UPS (Uninterruptible Power Supply is an electronic device that is placed between the power supply network and the equipment to be protected, in order to provide energy to the devices even in the event of black-out.
By receiving any power grid input, it’s capable to transform it and give its output a well-stabilised alternating voltage, in value and frequency, without any interruption in the supply, even when the energy supplied by the public distribution network is missing.
In order to do so, the UPS draws energy from pre-charged batteries contained inside the UPS and makes it available at its converted output.
The UPS is also able to filter all anomalies that may appear on the network by not allowing spikes, surge and other transients to reach the equipment.
As power plants are located at kilometres away from users, energy is distributed through electricity networks that split thousands of kilometres. During this journey, there are numerous electrical disturbances that put at risk the efficiency and functionality of the devices and/or installations.
The causes of these disturbances may be external or internal to the network.
The most frequent disturbances that may cause damage to electronic and electrotechnical equipment are:
• Voltage peaks caused by electrostatic discharge
• Voltage adhesives
• Frequency changes
• Micro-interruptions of grid voltage
• Transitional phenomena
• Interferences — noise
• Rapid voltage changes
• Distortion of waveform.
In case of lack of preparation and protection, these phenomena can lead to rather disastrous consequences.

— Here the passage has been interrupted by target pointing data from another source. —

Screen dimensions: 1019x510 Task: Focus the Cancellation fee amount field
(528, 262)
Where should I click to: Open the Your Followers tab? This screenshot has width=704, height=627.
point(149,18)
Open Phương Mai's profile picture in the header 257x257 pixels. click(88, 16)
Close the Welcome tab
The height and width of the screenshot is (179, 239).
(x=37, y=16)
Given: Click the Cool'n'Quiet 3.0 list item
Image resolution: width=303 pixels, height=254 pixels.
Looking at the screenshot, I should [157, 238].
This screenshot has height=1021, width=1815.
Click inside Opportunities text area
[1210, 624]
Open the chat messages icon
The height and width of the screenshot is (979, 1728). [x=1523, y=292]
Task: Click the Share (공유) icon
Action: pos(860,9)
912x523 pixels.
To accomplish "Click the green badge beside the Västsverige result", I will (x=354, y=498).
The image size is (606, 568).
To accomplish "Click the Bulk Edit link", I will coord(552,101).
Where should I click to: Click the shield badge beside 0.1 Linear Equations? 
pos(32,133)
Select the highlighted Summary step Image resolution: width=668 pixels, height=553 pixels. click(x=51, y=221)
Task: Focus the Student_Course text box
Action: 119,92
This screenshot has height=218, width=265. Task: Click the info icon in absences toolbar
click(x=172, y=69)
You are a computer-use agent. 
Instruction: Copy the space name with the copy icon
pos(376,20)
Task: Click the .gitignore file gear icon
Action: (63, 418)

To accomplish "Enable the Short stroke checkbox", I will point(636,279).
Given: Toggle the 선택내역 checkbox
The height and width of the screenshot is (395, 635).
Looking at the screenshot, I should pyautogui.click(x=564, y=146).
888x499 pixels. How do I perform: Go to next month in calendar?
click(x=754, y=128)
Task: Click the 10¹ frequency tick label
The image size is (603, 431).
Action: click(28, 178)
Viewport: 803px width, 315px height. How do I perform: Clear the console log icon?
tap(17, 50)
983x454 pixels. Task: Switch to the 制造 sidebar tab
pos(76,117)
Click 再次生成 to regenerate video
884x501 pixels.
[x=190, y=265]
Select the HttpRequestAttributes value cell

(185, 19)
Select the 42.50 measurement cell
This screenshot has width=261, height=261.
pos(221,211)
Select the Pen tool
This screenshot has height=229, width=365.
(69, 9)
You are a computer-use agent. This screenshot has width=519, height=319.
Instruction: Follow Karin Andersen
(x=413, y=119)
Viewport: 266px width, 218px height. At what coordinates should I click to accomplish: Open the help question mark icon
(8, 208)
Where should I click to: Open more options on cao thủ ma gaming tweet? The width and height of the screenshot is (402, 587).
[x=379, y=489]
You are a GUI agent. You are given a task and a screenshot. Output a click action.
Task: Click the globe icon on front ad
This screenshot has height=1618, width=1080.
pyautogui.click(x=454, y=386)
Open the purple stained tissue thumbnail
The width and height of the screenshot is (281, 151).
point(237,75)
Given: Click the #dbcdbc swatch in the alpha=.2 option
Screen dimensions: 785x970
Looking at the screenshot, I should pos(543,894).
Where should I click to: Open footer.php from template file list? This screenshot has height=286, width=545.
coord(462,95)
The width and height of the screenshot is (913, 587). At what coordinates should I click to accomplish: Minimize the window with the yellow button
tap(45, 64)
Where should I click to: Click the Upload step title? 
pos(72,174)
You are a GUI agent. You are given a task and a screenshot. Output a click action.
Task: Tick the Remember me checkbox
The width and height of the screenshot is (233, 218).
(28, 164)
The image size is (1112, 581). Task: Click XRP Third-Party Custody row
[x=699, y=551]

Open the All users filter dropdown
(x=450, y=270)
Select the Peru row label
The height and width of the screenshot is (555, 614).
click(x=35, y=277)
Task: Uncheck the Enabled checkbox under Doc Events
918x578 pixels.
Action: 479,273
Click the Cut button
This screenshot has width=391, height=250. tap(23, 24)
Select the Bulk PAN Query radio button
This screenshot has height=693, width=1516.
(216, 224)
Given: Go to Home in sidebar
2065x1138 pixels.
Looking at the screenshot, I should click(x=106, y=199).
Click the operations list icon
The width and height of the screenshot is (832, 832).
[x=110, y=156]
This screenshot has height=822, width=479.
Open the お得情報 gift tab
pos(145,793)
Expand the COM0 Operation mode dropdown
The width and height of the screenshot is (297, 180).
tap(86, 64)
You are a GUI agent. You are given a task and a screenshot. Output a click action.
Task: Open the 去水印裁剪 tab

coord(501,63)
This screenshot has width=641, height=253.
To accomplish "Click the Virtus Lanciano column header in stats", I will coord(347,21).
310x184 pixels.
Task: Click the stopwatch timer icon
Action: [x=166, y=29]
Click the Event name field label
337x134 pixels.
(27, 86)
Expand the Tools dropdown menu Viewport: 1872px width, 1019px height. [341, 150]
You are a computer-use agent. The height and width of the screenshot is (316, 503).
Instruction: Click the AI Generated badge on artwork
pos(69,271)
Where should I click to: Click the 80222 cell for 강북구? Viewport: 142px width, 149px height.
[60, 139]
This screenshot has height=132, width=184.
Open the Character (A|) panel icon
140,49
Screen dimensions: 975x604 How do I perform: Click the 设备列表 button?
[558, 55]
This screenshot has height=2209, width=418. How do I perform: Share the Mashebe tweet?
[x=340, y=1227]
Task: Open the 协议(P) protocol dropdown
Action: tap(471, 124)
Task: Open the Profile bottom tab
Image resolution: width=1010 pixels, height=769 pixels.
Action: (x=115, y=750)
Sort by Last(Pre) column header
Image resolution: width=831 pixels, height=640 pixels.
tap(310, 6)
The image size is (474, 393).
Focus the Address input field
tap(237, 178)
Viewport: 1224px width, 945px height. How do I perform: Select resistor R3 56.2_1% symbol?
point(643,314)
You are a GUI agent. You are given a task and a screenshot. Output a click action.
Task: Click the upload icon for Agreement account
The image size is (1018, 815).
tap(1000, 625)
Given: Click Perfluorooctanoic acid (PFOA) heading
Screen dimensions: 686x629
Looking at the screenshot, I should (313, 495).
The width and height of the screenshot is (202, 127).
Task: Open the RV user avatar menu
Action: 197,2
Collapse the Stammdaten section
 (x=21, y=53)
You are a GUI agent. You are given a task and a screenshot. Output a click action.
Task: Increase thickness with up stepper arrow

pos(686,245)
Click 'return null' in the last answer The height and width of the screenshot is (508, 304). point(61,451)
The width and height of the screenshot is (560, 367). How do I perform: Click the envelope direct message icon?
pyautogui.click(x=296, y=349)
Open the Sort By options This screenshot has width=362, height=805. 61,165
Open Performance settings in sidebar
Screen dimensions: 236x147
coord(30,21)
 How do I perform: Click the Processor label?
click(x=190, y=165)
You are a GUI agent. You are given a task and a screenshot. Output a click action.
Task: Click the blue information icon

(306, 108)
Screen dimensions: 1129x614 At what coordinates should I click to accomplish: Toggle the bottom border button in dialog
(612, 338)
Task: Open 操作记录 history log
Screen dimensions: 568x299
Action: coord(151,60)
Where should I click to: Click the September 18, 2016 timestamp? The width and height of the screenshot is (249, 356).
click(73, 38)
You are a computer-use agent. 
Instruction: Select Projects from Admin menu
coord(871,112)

Often, by mistake, Uninterruptible Power Supplies are used when these events have already happened and when the first damage has occurred. The damages caused by these network disturbances can be:
• Total/partial loss of files and data
• Hardness, wear or rupture, of hardware
• Data processing errors
• Unplanned system crash
• Errors at peripherals and terminal
• Problems of control of production processes
• Abnormal solicitation of electronic components
An UPS therefore has two functions:
1. Eliminate disturbances in the distribution network, protecting electronic equipment and thus avoiding breakdowns and malfunctions.
2. Protect against voltage and black-out changes in order to allow data to be saved and operations to continue properly even in the absence of energy, for a time dependent on the charging and capacity of accumulators connected to the Uninterruptible Power Supply.
Sizing an Uninterruptible Power Supply means determining the power required to protect the loads connected to it.
The sum of the power absorbed by the loads shall be identified, taking care to distinguish between active power (W = Watt) and apparent power (VA = VoltAmpere).